Gabon: un investissement stratégique du Marocain CIMAF

Anas Sefrioui, président-directeur général de Ciments de l'Afrique.. (c)Saad@tazi.net

Revue de presseLe groupe cimentier marocain CIMAF injecte 40 millions d’euros au Gabon pour moderniser ses installations et ouvrir une troisième ligne de production. En parallèle, l’État gabonais accentue sa participation au capital de la filiale locale pour instaurer une gouvernance partagée, illustrant le recentrage africain du cimentier et la politique de souveraineté économique menée par Libreville. Cet article est une revue de presse tirée de Challenge.

Le 02/06/2026 à 19h38

Le 20 mai 2026, au Palais Rénovation de Libreville, le président-directeur général de Ciments de l’Afrique (CIMAF), Anas Sefrioui, et le président de la transition gabonaise, Brice Clotaire Oligui Nguema, ont scellé un accord d’investissement de 40 millions d’euros. Cet apport financier est destiné à moderniser l’usine d’Owendo et à y intégrer une troisième ligne de production, une extension nécessaire pour répondre à la croissance rapide de la demande locale en matériaux de construction, portée par les grands chantiers d’infrastructure du pays, indique le magazine hebdomadaire Challenge.

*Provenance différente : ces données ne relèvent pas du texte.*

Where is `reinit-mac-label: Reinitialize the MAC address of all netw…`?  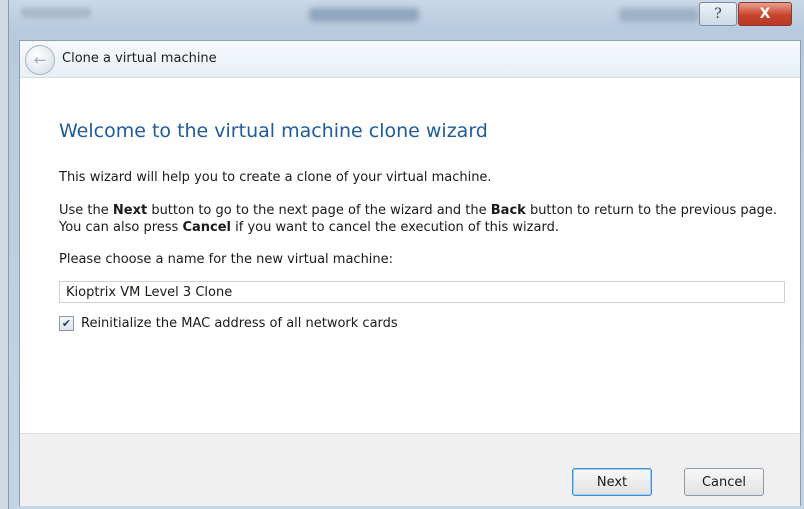
reinit-mac-label: Reinitialize the MAC address of all netw… is located at coordinates (240, 324).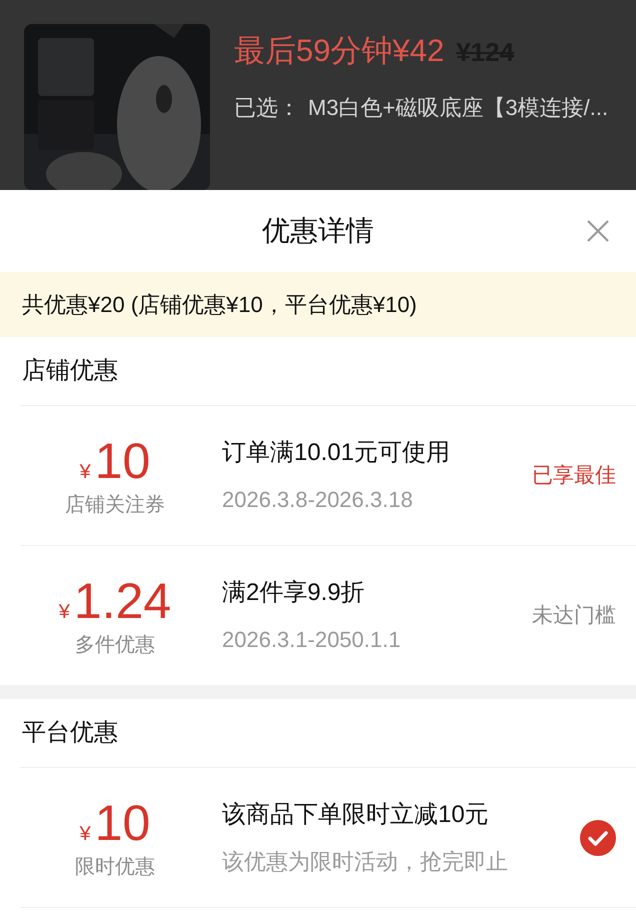 The width and height of the screenshot is (636, 923). What do you see at coordinates (598, 231) in the screenshot?
I see `close-icon` at bounding box center [598, 231].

Au-delà du volet industriel, cette opération consacre une rupture dans la gouvernance de l’entreprise. Le gouvernement gabonais marque sa volonté de porter sa participation dans le capital de la filiale locale à 20%. Cette démarche fait suite à une première entrée au capital à hauteur de 10% réalisée en décembre 2025. Pour Libreville, cette montée en puissance actionnariale vise à obtenir un droit de regard direct. Elle s’inscrit dans la doctrine économique globale appliquée depuis août 2023, qui cherche à transformer les investissements étrangers d’envergure en copropriétés nationales, lit-on dans Challenge.

Du côté de CIMAF, ce partenariat renforcé coïncide avec l’achèvement de sa réorientation stratégique globale. Le groupe d’Anas Sefrioui se désengage progressivement du marché européen, une dynamique confirmée par l’annonce simultanée de la cession de sa dernière cimenterie en France. Face à un marché européen jugé mature et soumis à de fortes pressions, le cimentier marocain choisit de concentrer ses capitaux sur le continent africain, où les besoins en urbanisation et en infrastructures de base (routes, ponts, logements) restent massifs.

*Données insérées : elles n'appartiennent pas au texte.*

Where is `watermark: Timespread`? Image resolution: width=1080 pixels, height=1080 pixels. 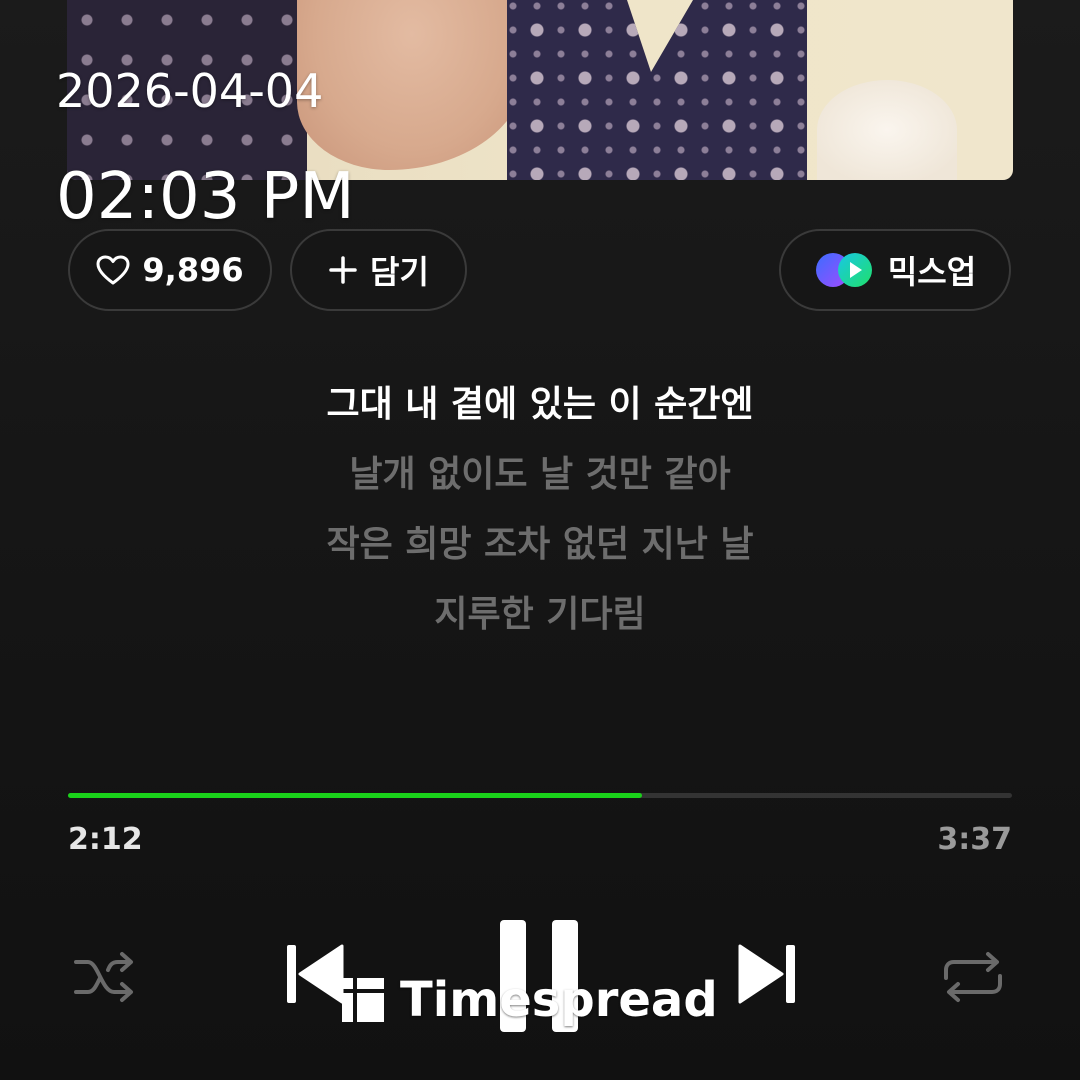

Cette transaction marque également une évolution des axes d’influence économique du Maroc. Historiquement plus implantés en Afrique de l’Ouest, les grands opérateurs privés marocains structurent désormais leur présence en Afrique centrale dans des secteurs industriels clés. Pour le Gabon, dont l’économie repose traditionnellement sur la rente pétrolière, cette alliance public-privé sert de laboratoire pour tester un modèle de diversification industrielle, conjuguant capitaux privés marocains, encadrement public gabonais et intégration économique régionale.